The world’s third-largest oil company will pay 17 million pounds ($30.7 million) to the UK Financial Services Authority and $120 million to the U.S. Securities and Exchange Commission.
The settlement comes after Shell stunned financial markets in January by slashing its proven oil and gas reserves by a fifth, or 4.47 billion barrels.
The FSA said Shell’s “unprecedented misconduct” resulted in market abuse and the breaching of listing rules. The SEC said Shell consented to a cease-and-desist order finding violations of the anti-fraud and other provisions of U.S. federal securities laws.
Shell said it will also spend an additional $5 million to develop and implement a “comprehensive internal compliance program” as part of its deal with the SEC. It said it has improved its systems to prevent “any recurrence of these unfortunate events.”

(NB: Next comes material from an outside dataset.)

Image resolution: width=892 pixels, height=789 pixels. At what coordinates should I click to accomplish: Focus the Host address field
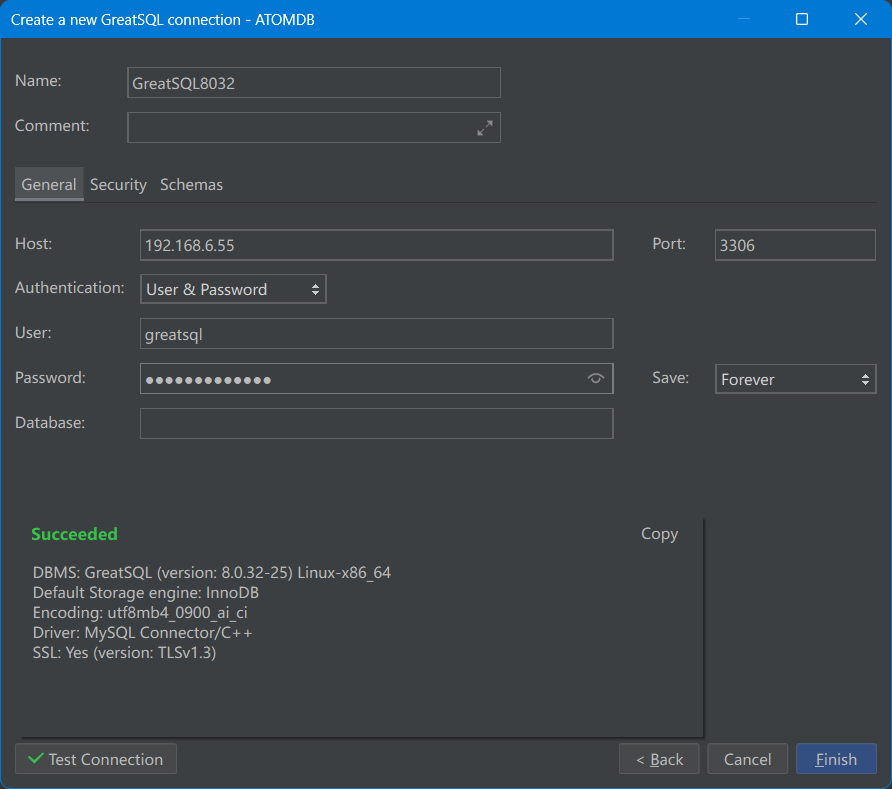coord(376,245)
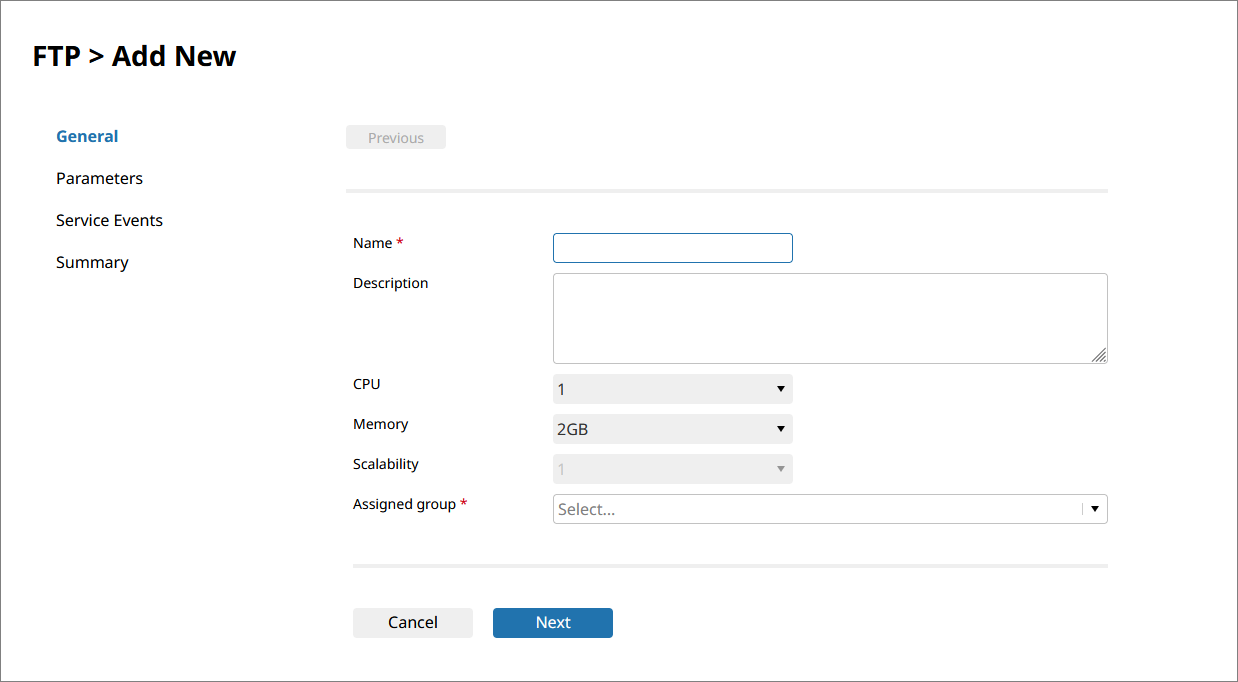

Several top Shell executives lost their jobs in the wake of the scandal. Shell’s new board, led by Chairman Jeroen van der Veer and managing director Malcolm Brinded, has slowly won shareholders over with promises to improve corporate governance.
Earlier this month, a senior industry source told Reuters that Shell would unify the boards of its Dutch and British holding companies. The group might even consider a full merger of the two, or for one holding company to take over the other.
The company currently has two boards. Royal Dutch owns 60 percent of the overall group, while Shell Transport & Trading holds the remaining 40 percent.
Shell has said it will publish the results of its corporate governance review in November, and that nothing had been ruled out.